══ Data for this exercise
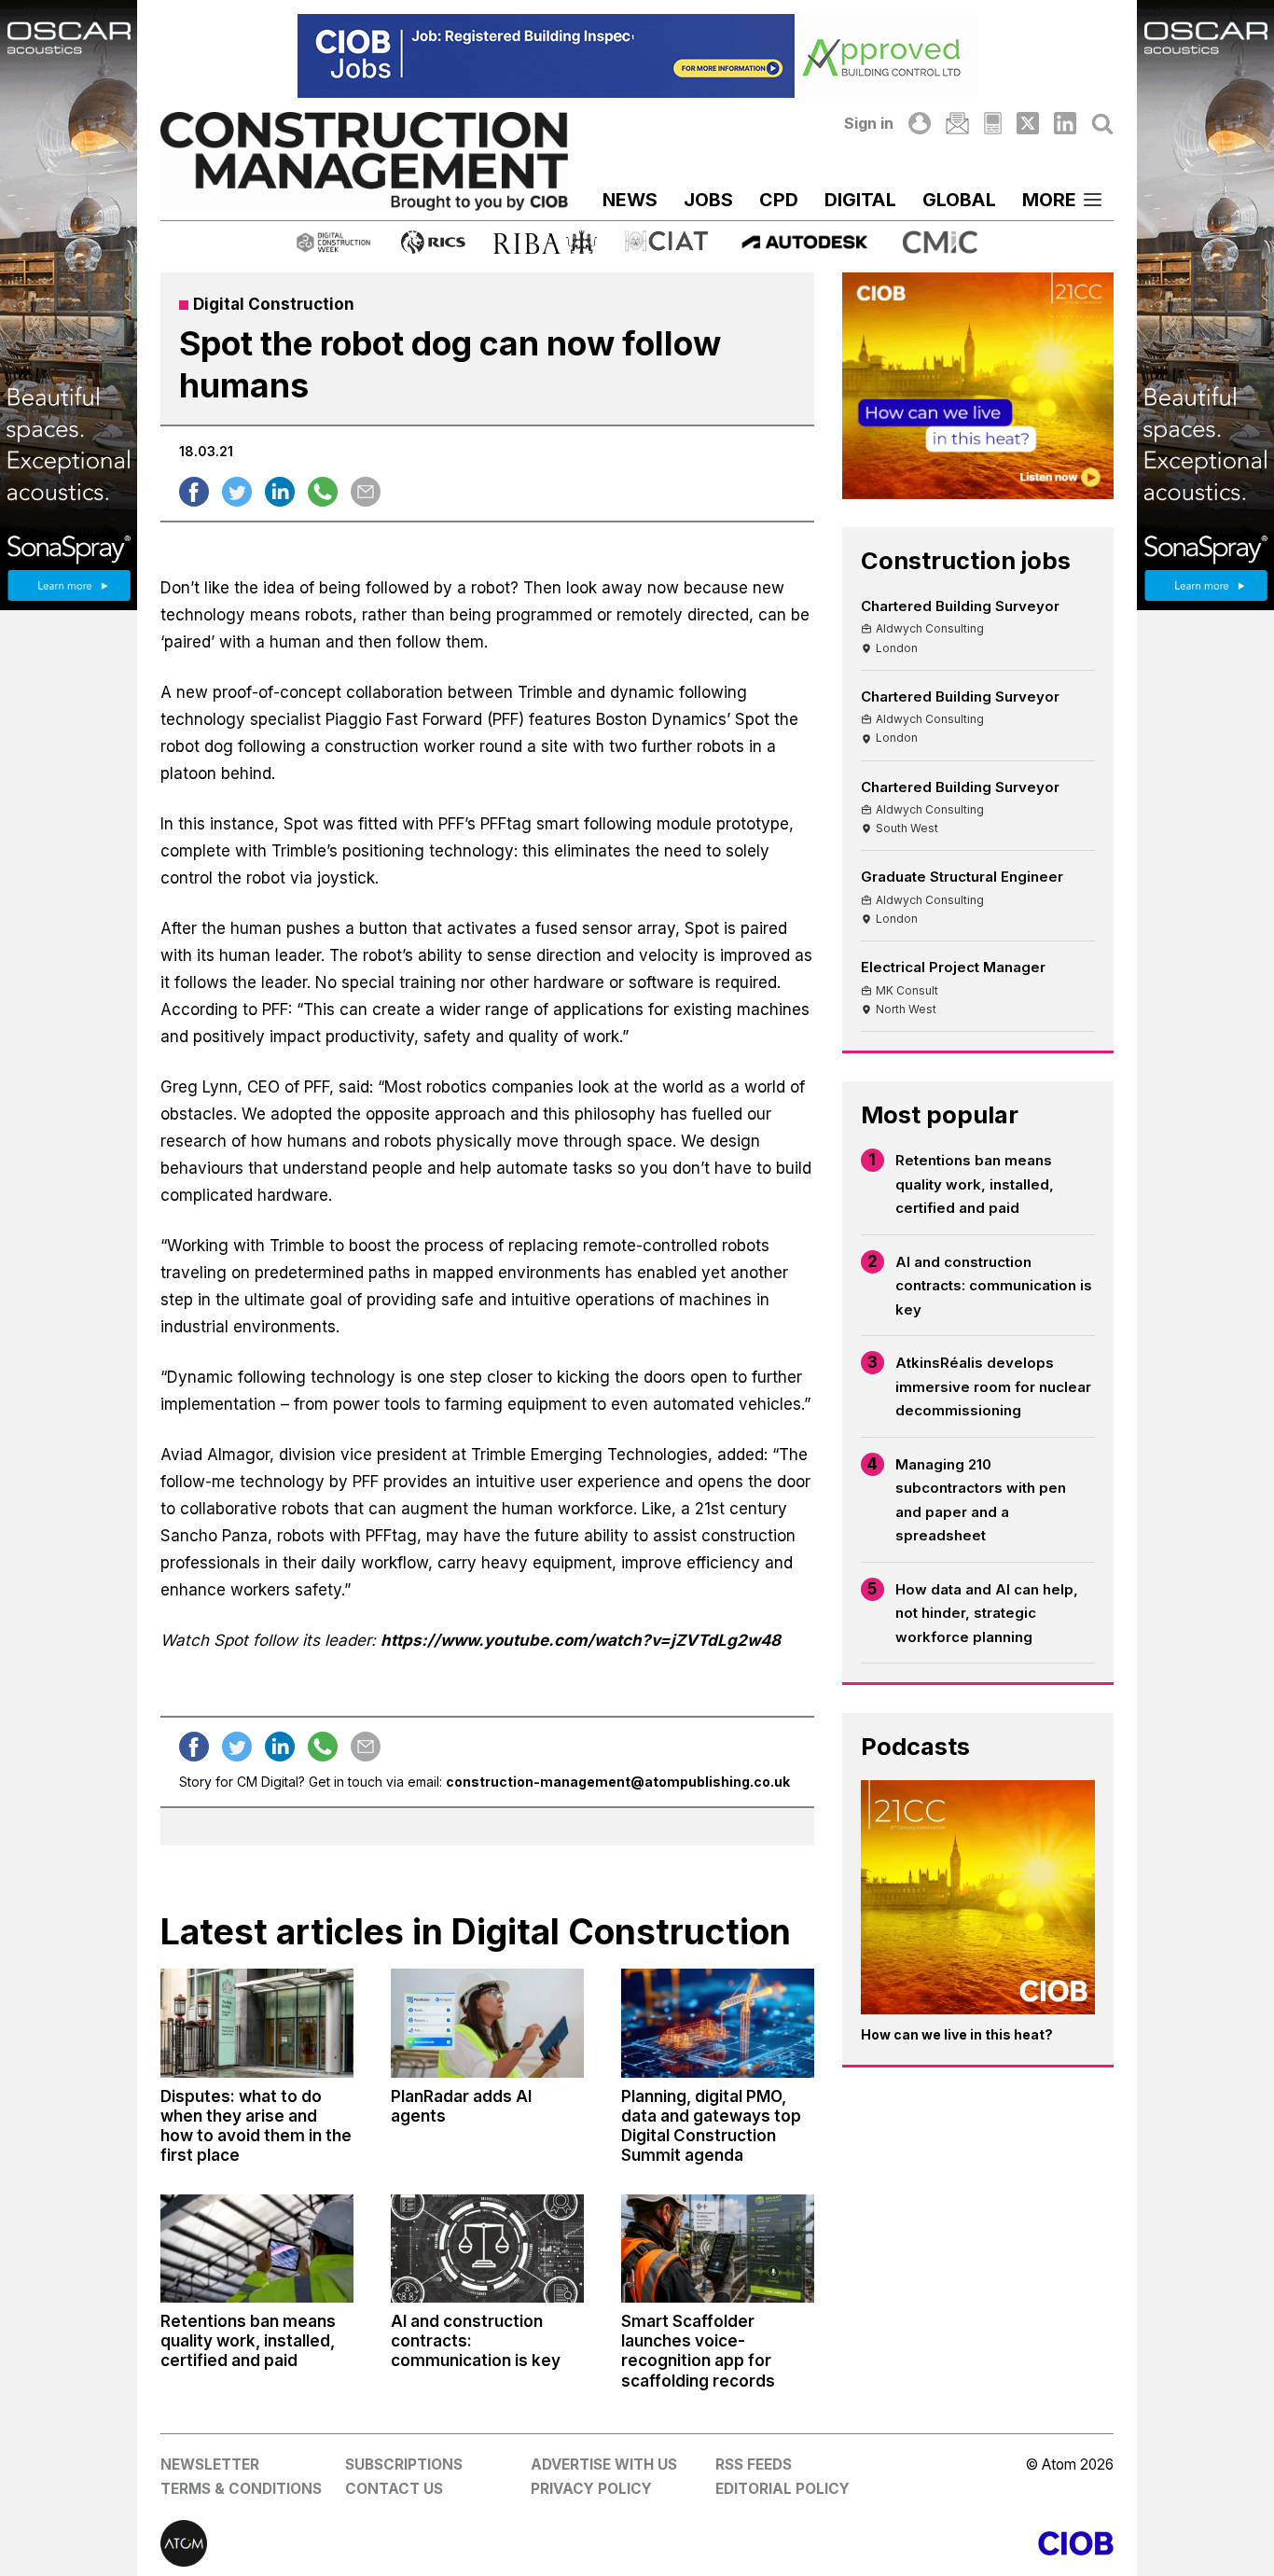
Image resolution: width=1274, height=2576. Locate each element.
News (630, 199)
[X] (1028, 123)
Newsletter (209, 2464)
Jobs (708, 199)
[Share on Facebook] (194, 492)
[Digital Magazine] (993, 123)
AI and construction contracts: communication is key (993, 1285)
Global (959, 199)
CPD (778, 199)
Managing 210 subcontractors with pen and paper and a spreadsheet (980, 1500)
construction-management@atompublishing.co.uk (618, 1781)
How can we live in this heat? (957, 2034)
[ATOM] (398, 2543)
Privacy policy (591, 2489)
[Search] (1102, 123)
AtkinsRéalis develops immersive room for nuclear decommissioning (993, 1386)
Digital (860, 199)
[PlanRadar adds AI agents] (487, 2023)
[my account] (919, 123)
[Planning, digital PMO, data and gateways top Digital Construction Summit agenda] (717, 2023)
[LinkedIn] (1065, 123)
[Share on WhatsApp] (323, 492)
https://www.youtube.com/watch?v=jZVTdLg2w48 (581, 1640)
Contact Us (394, 2489)
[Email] (957, 123)
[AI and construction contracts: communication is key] (487, 2248)
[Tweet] (237, 492)
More (1049, 199)
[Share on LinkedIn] (280, 492)
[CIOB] (875, 2543)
════
**The problem**
Out of the records, collect only those lines that contain the string "Digital".

**Finished exercise**
[Digital Magazine] (993, 123)
Digital (860, 199)
[Planning, digital PMO, data and gateways top Digital Construction Summit agenda] (717, 2023)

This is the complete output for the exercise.